Australian Prime Minister Tony Abbott on Saturday said that an intensified underwater search for missing Flight MH370 will start in about two weeks' time. Abbott said the hunt for the jet which veered off its Kuala Lumpur-Beijing route on March 8 with 239 people aboard, including five Indians and one Indian-origin Canadian, would continue for as long as necessary.
Abbot said that the new phase of the search would begin "in about a fortnight's time", in addition to ongoing mapping through a sonar survey. "(The underwater search) will utilise the best available technology. It will last as long as it needs to scour the seabed," he told reporters here after talks with his Malaysian counterpart Najib Razak.
Last month, Australian Deputy Prime minister Warren Truss said that the undersea hunt for missing plane will now focus on the southern part of the Indian Ocean after a new clue suggested that the jetliner may have turned south earlier than previously believed.
Truss said details about the failed satellite call is now being used to refine the suspected final path of the plane. Australia has estimated a year-long underwater search will cost $48 million.

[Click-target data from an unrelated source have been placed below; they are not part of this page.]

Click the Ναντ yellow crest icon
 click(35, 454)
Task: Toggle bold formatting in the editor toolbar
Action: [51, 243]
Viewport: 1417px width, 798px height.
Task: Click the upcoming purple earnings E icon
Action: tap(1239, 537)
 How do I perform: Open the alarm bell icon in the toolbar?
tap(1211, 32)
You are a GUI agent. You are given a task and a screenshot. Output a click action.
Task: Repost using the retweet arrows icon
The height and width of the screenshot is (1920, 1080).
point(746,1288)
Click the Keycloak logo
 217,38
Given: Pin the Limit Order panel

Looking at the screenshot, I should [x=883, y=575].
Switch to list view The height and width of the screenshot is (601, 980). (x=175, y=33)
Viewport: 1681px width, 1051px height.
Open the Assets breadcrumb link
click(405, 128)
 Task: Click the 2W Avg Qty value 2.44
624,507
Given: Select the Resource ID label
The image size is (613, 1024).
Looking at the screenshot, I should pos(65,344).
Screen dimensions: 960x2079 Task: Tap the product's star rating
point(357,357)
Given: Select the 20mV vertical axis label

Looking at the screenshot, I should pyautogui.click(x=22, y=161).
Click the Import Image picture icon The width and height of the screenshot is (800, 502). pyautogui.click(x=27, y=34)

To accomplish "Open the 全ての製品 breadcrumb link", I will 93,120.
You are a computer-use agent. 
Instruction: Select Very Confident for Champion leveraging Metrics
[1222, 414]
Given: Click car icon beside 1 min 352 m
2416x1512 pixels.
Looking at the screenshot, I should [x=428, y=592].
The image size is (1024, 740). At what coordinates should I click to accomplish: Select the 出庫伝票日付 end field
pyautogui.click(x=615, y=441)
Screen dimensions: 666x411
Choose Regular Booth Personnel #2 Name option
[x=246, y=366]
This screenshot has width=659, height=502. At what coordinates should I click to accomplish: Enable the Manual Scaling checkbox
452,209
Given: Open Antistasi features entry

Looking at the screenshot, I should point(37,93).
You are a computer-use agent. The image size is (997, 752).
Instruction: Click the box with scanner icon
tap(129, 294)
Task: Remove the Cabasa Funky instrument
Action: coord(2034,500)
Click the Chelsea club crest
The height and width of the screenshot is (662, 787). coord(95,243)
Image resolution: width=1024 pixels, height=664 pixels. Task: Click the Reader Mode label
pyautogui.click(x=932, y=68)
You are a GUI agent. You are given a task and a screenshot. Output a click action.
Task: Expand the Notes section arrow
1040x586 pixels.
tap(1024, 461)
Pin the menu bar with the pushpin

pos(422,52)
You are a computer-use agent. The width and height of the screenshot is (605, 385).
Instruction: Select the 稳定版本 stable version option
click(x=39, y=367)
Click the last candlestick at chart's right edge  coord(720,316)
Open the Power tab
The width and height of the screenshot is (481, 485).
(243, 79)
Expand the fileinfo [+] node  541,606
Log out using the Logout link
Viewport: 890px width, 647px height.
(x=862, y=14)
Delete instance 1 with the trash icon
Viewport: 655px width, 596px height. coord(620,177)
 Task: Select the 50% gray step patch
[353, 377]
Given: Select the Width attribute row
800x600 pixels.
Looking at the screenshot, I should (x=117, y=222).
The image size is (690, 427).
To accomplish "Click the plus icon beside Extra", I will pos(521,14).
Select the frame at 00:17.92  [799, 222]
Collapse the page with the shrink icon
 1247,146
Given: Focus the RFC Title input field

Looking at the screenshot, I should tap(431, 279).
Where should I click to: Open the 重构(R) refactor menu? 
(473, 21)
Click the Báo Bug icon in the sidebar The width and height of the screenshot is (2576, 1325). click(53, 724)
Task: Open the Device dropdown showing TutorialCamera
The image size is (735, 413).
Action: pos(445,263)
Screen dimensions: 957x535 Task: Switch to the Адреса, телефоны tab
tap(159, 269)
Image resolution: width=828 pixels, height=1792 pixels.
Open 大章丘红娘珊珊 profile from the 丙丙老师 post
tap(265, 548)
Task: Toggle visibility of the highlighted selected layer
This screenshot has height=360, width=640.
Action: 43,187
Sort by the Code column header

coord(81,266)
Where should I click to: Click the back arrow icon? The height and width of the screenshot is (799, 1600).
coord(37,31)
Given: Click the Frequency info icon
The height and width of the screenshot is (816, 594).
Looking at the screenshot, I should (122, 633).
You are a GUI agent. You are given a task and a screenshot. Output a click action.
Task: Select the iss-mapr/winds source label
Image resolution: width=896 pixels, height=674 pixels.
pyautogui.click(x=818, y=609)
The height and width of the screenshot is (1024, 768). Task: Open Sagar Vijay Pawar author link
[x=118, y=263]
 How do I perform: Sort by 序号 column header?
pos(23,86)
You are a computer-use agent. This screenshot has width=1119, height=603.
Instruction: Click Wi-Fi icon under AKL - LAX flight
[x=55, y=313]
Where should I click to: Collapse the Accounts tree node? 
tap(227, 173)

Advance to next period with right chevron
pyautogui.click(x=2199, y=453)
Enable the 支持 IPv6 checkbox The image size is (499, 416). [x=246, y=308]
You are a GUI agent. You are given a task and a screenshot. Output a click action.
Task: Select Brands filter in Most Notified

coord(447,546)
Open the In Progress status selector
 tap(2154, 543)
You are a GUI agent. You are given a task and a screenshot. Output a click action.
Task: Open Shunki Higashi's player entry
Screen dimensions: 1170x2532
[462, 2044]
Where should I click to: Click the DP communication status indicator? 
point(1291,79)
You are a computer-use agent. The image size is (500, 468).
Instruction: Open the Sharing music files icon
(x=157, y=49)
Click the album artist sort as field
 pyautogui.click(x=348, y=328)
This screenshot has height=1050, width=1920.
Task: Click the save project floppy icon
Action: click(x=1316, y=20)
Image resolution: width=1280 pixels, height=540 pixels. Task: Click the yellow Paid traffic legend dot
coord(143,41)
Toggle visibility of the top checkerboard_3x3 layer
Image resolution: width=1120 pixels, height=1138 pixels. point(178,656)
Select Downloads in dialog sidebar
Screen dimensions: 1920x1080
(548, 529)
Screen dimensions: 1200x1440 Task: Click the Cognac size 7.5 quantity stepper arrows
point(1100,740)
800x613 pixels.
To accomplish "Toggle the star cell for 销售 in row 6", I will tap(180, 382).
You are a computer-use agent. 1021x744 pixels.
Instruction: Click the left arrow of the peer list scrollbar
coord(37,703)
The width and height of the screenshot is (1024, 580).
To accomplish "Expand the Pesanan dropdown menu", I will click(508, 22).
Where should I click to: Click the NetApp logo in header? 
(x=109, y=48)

The search operation, described by Australian officials as the largest in history, has so far turned up no debris from the plane. Investigators do not know what happened to the flight and finding its "black box" flight recorders is seen as key to understanding the factors behind its disappearance. Last week, investigators said they have discovered "hard objects" on the Indian Ocean seabed that seem inconsistent with their surroundings.
Fresh mapping of the MH370 search area has detected the objects with satellite-tracking data and flight-simulation analysis. The Times newspaper reported that Martin Dolan of the Australian Transport Safety Bureau said new surveys of the seabeds had revealed the interesting findings, even if it was possible they were rock formations.
Dolan said, "there is nothing that has screamed out and said 'I look like an aircraft'."
"It's still a hell of an area. The area is horribly, horribly complicated." The search for the remains of the plane and the people on board remains primarily focused on a 60,000-square-km area. Australia recently awarded a contract to Dutch engineering firm Fugro to search the sea floor, and the company is already conducting a detailed underwater mapping of the search area, along with a Chinese naval vessel.
Meanwhile, the Malaysian-led international investigation continues to search for any possible mechanical problems - which might have led pilots to divert the plane - and potential "human factors" among the crew. They have described these as hijack, sabotage, and personal or psychological problems.